Maybe we are supposed to believe that Prairie was making it up as she went along. The open doors. The strong men. Homer. Maybe she was a great bullshit artist on the fly whilst her life when gritty reality finally caught up with her–that same gritty reality that she had been blocking out in her fantasy world. She had run off to find her biological father who was probably a crackhead, and not a Russian oligarch, and lived in her NYC dumpster, cutting herself and eating garbage. Playing her violin in the subway for spare change. And then when she got tired of it, she headed back. She arrived with no answers, scars, and a full imagination. And she loved the new attention she was getting, so she went with it and claimed to be an angelic prophet to a small group of disturbed, beaten-down kids (and a teacher) who were desperate to follow someone. Anyone.

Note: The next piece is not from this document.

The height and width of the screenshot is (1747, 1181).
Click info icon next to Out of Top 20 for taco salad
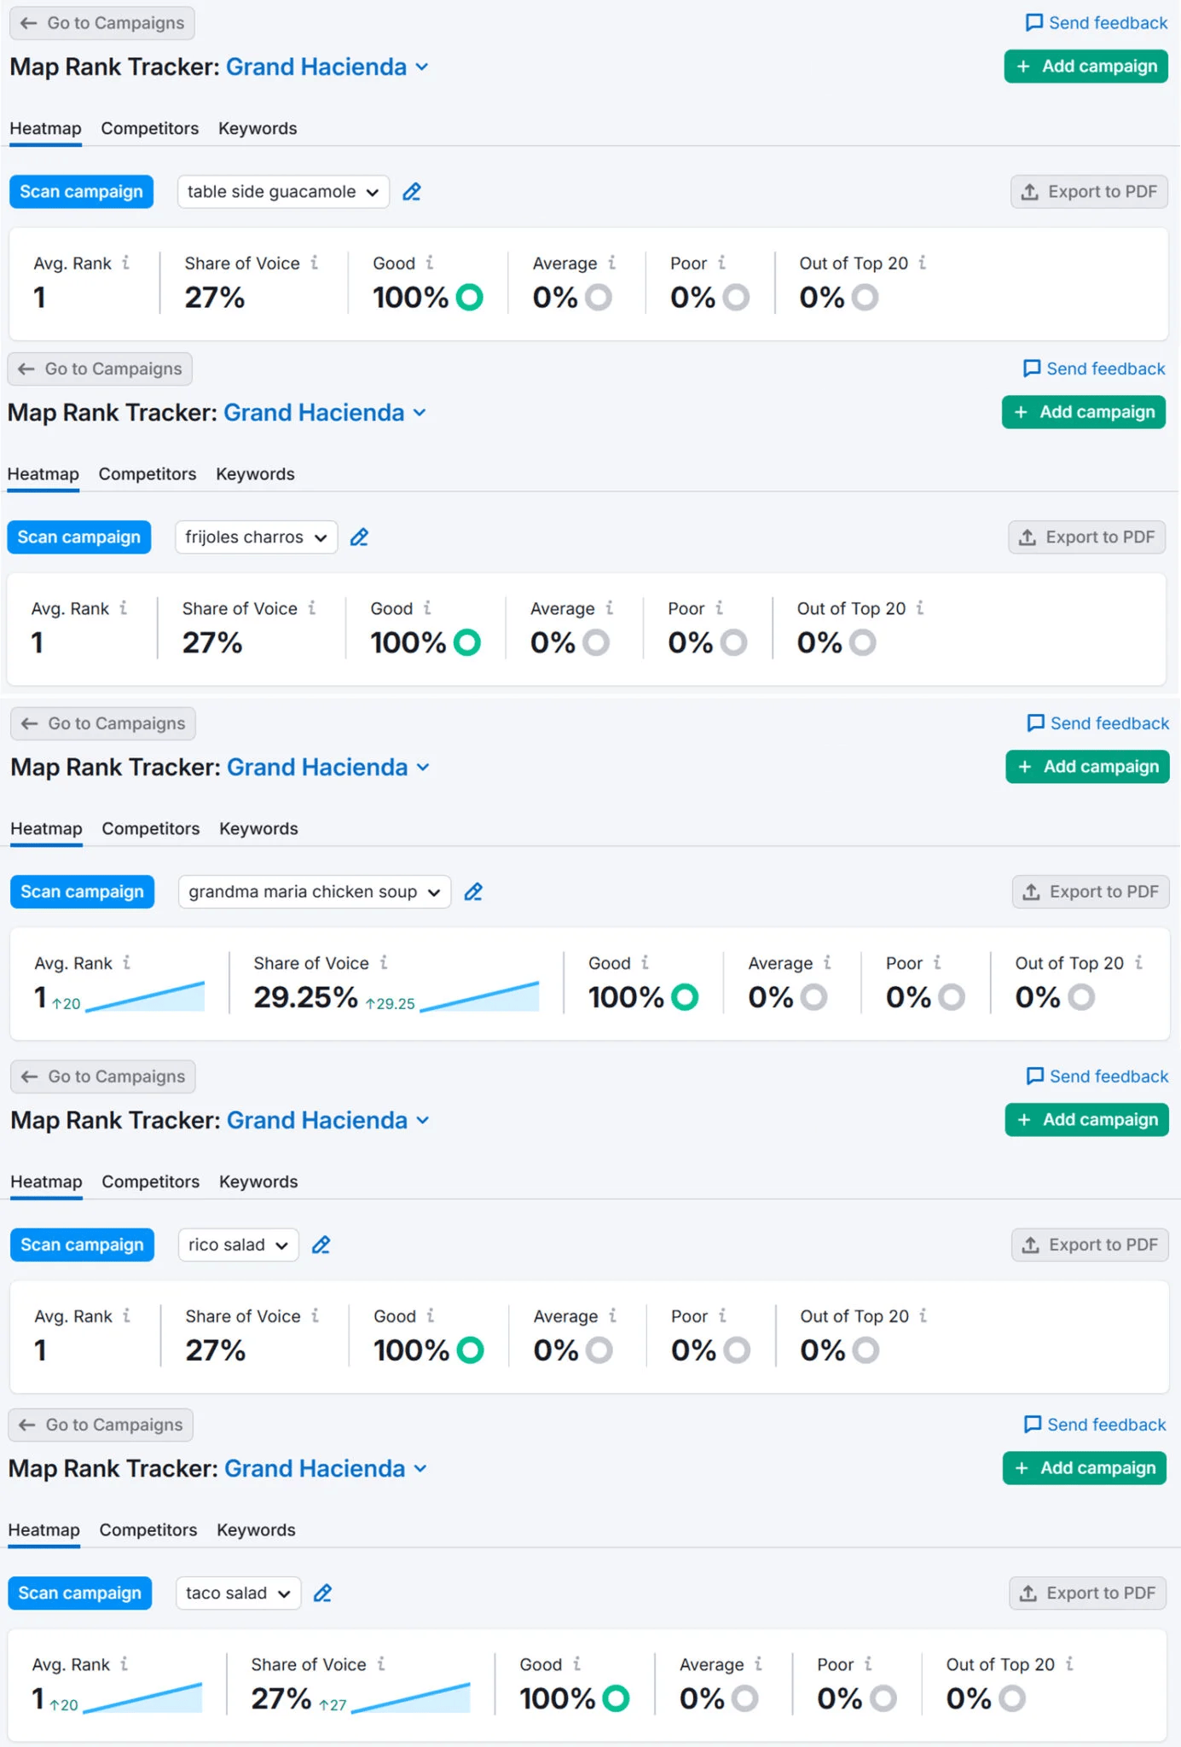pos(1069,1663)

But more likely, it was the writers who were the bullshit artists working on the fly. The fantasy element gives them cover to commit any number of continuity or logical sins and have them forgiven as part of OA’s magic.
The Bottom Line:
Netflix should have waited. They should have demanded a better ending and reshot scenes until the whole thing made sense and was a story worthy of the eight hours. I held in there and was anxious to see what came next, until the third act fell apart. They let us down. This isn’t one I’d recommend to any of my friends or family, because I don’t want the responsibility. You’ve probably already seen it, since you’re reading this far down. So I won’t give you my Arby’s rating, but just know that Netflix is now on double-secret probation with me when it comes to their original shows. They have to demand higher quality. This was a crazier self-inflicted wound than Prairie’s back scars.